Postado às 08h35 | 23 Jun 2020
Editorial do Estado
O presidente Jair Bolsonaro enviou três representantes graduados para conversar com o ministro do Supremo Tribunal Federal Alexandre de Moraes na sexta-feira passada. Consta que foi um gesto político de Bolsonaro para tentar construir um canal de diálogo com o Supremo, depois de sucessivos reveses judiciais de bolsonaristas, do próprio presidente e de seus familiares.
Bolsonaro parece, mais uma vez, confundir as coisas. Talvez imagine que seus dissabores no Judiciário tenham sido motivados por ressentimento dos magistrados diante dos constantes reptos que há tempos lança contra o Supremo – inspirando inclusive seus seguidores e até um ministro de Estado a defender explicitamente o fechamento da Corte e a prisão de seus ministros.
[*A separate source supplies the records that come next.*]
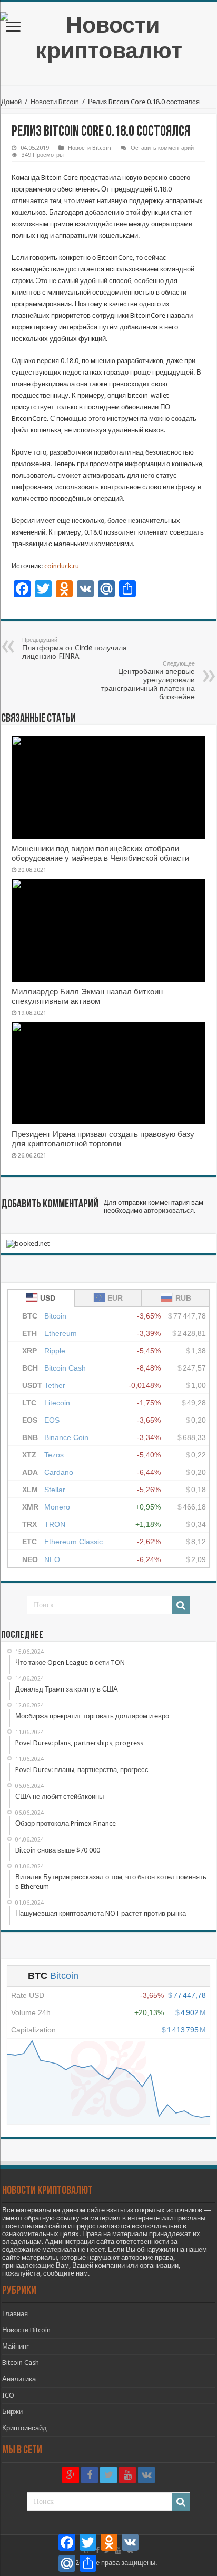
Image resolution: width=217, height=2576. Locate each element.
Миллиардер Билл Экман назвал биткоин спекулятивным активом (87, 996)
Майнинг (15, 2346)
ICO (8, 2395)
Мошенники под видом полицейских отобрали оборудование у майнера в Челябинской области (100, 853)
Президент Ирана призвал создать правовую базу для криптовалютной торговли (103, 1139)
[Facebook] (89, 2475)
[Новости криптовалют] (108, 35)
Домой (11, 102)
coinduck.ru (61, 566)
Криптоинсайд (24, 2428)
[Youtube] (127, 2475)
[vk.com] (146, 2475)
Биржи (12, 2412)
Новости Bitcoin (55, 102)
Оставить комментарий (162, 148)
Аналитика (19, 2379)
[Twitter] (108, 2475)
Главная (15, 2314)
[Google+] (70, 2475)
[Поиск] (181, 1605)
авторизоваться (169, 1210)
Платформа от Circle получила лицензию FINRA (74, 648)
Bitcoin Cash (20, 2363)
Talvez não passe pela cabeça do presidente que os problemas que ele e os bolsonaristas enfrentam na Justiça sejam na verdade fruto de consistentes suspeitas de malfeitos diversos, que devem ser devidamente investigadas. Bolsonaro parece julgar que um gesto seu de apaziguamento seria suficiente para interromper esses processos, que os bolsonaristas entendem ser “políticos”.
Nesse sentido, a escolha do ministro Alexandre de Moraes para receber a visita dos emissários de Bolsonaro tinha o objetivo específico de afagar aquele que hoje concentra alguns dos mais espinhosos casos envolvendo bolsonaristas no Supremo. Não se sabe se o ministro Alexandre de Moraes se deixou comover pela atitude de Bolsonaro, mas é improvável que a embaixada bolsonarista tenha o efeito desejado pelo presidente.
Tampouco há notícias de que o ministro pretenda mudar o curso dos processos que preside depois que Bolsonaro, como suposta prova de disposição ao diálogo, sacrificou seu ministro mais bolsonarista, Abraham Weintraub, porque este havia ofendido os integrantes do Supremo.
O Supremo já deixou claro, em diversas oportunidades, que não se dobra nem às ameaças nem às artimanhas de Bolsonaro. Há hoje na Corte clara disposição de seguir adiante com as investigações que podem comprometer os camisas pardas bolsonaristas, alguns dos parlamentares mais fiéis ao presidente e um punhado de empresários acusados de financiar a máquina de destruição de reputações a serviço do bolsonarismo. Um dos processos, inclusive, pode levar a questionamentos a respeito da lisura da campanha que elegeu Bolsonaro em 2018.
A esta altura, é preciso ser muito ingênuo para acreditar que o presidente queira realmente distender sua relação com o Supremo, especialmente depois de ter dito, quase sempre aos gritos, que era preciso impor “limites” àquela Corte, que não cumpriria ordens judiciais “absurdas” e que “está chegando a hora de tudo ser colocado no seu devido lugar”. E ingenuidade não parece ser um traço encontradiço entre os ministros do Supremo.
Bolsonaro não está, como nunca esteve, interessado em “harmonia” com os demais Poderes, pois essa palavra não consta do léxico de um movimento que surgiu com o objetivo explícito de desmoralizar as instituições democráticas que se interpuserem em seu caminho. É o confronto permanente que justifica e alimenta esse movimento liberticida, razão pela qual todo recuo é apenas tático, quando não simplesmente um embuste para enganar incautos.
O aceno do presidente ao Supremo é, assim, somente uma encenação de maus atores, incapazes sequer de fingir que aceitam a democracia. Um presidente que espera que a mais alta Corte do País se submeta a seus caprichos só porque mandou ministros para uma visita de cortesia ou porque demitiu um ministro inconveniente é um presidente que não entendeu nem seu papel institucional nem a Constituição do País que governa.
Confiar na disposição de Bolsonaro para buscar uma “trégua” é o mesmo que crer em sua capacidade de se tornar o estadista que ele jamais foi. O único propósito do presidente é atrair o Supremo para seu pantanoso território, em que os interesses privados de sua encrencada família são confundidos com os mais altos interesses públicos.
Espera-se que o Supremo resista a mais essa tentativa do presidente de envolvê-lo em politicagem rasteira e, estritamente conforme a lei, determine diligentemente a punição dos que cometeram crimes, sejam eles quem forem.